The Public Library of Cincinnati and Hamilton County Board of Directors is holding a public forum today to discuss the possible closure and sale of its downtown location’s north building. The Board approved that proposal earlier this month, but it’s drawn ire from some local groups. About two dozen protesters are attending the meeting this morning to ask the library not to sell the building. The plan, first reported in this morning news blog last year, would move the services currently offered in the north building — including the children’s library and maker space — in the library’s south building. The library would explore the possible sale of the north building with the help of the Cincinnati Center City Development Corporation. The building appraises at around $8 million. The library paid more than $7 million for the land occupied by the north building and more than $30 million for construction of that building and a renovation of its neighboring south building in 1997.
• Will Avondale get more investment from one of its major institutions as a result of a planned half-billion-dollar expansion effort? Some City Councilmembers say the neighborhood should. Councilmembers Yvette Simpson and Wendell Young yesterday introduced a motion in Council’s neighborhoods committee that would ask Cincinnati Children’s Hospital to pony up 5 percent of the development value of a proposed 10-story patient tower, helipad and 1,100-car parking garage expansion toward housing and other improvements in Avondale over the next ten years. The motion would also require the city to plow the $500,000 it gets from selling city-owned land as part of the project, as well as ask Children’s to commit to improving health outcomes in Avondale by 10 percent over the next decade. The hospital’s plan will require demolition of some housing in the neighborhood and the relocation of a half-dozen families, as well as the re-routing of Erkenbrecher Street. Children’s has pledged about $11 million toward housing in the area, but the Council motion would up that to between $27.5 and $32 million depending on the final costs of the tower. Council will vote Wednesday on the motion, which is attached to a zoning change needed to allow the development to move forward.
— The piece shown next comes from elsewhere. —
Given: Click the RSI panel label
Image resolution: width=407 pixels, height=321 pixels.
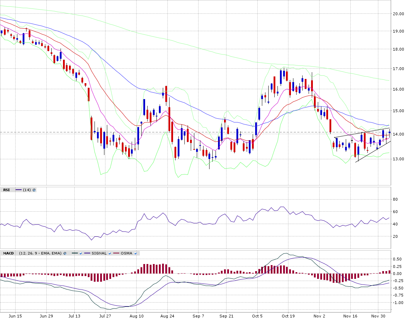Looking at the screenshot, I should click(6, 190).
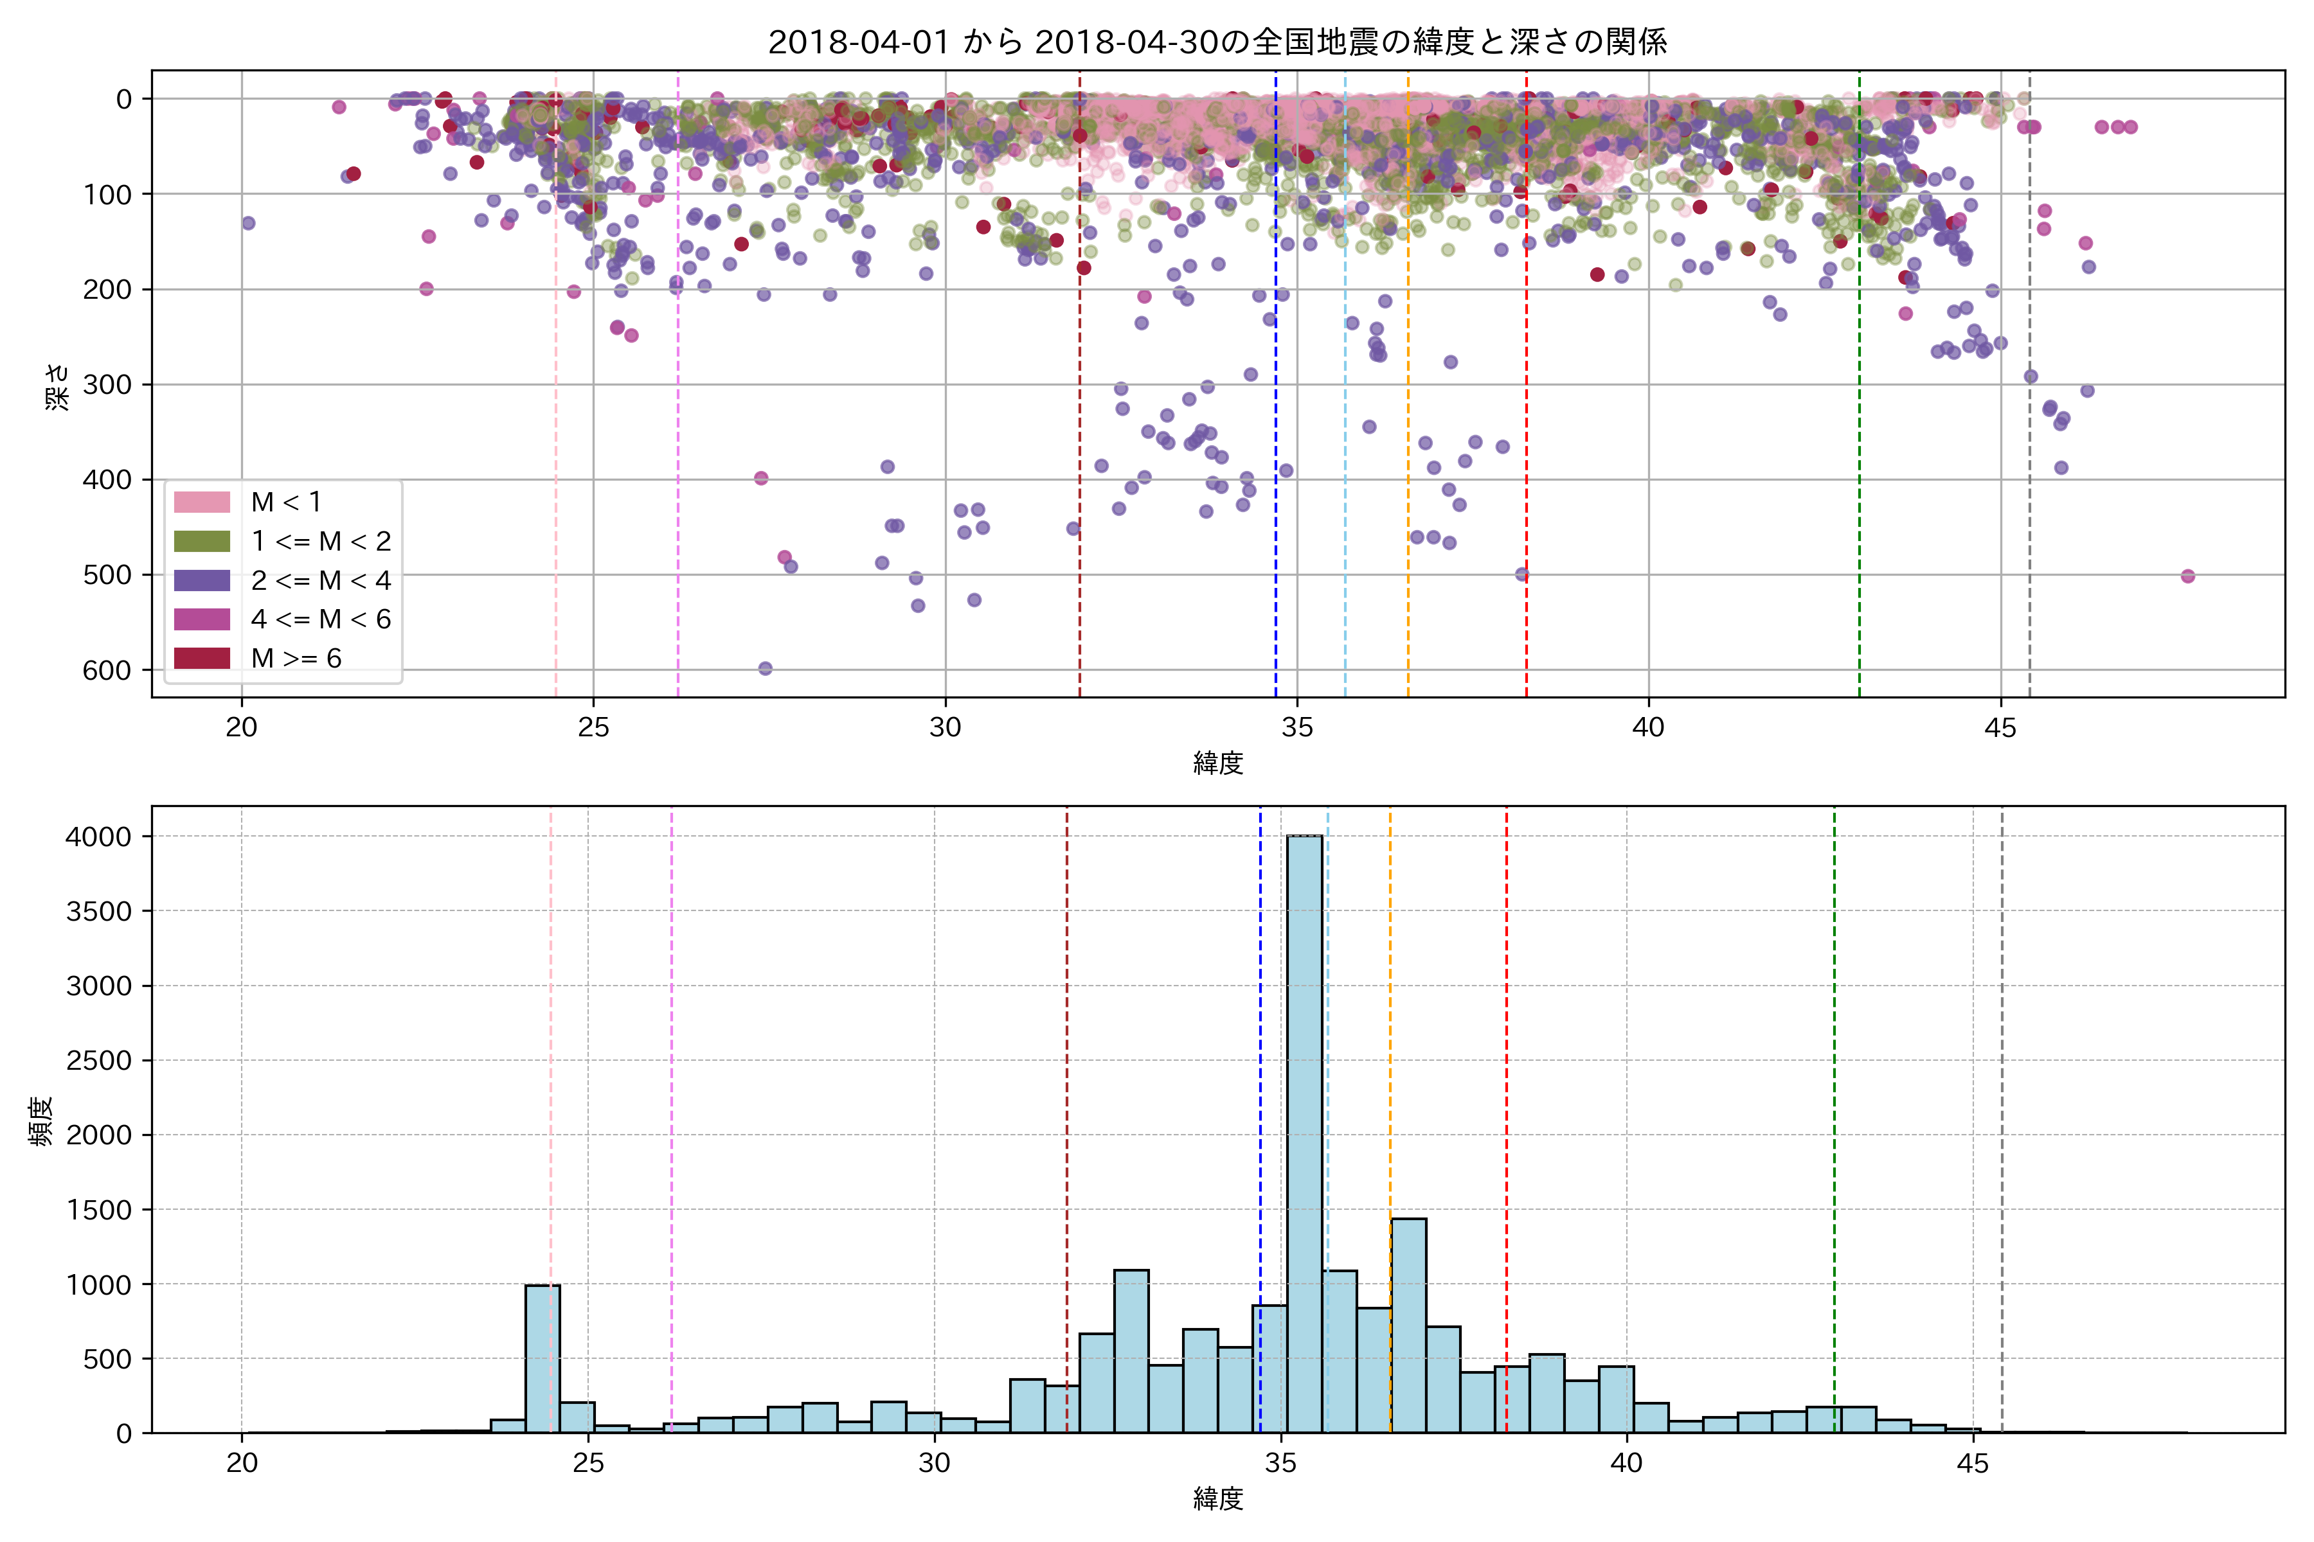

• The Cincinnati Police Department has begun testing Shotspotter, an audio system that tracks gunshots and reports them directly to police, in Avondale. The system can be used to find the exact location of those gunshots and dispatch police to the scene within minutes. Several other cities currently use the technology, though its effectiveness is controversial.
• The city is working to evict two companies that manage a once-busy downtown office and retail building at Fifth and Elm Street. City officials say Convention Place Mall is a blight on the surrounding area, which includes Duke Energy Convention Center. They also say that the companies controlling the building, CBD Investments and RSJJ Investments, are behind to the tune of more than $1 million on property taxes. The city officials site broken glass and empty storefronts among their complaints about the property’s appearance, and recently closed a pedestrian walkway leading to Convention Place, saying it was unsafe due to corrosion.
• Just two weeks after a motorist was shot and killed on I-75 near downtown Cincinnati, more reports are coming in that someone is shooting at drivers on I-74 with firearms and in Mount Healthy with pellet guns. It’s unclear if these traffic shooting incidents are related, and police aren’t saying whether anyone has been injured in the recent incidents. So, uh, stay safe out there driving in the wild, wild west of our region’s interstates, cowboys.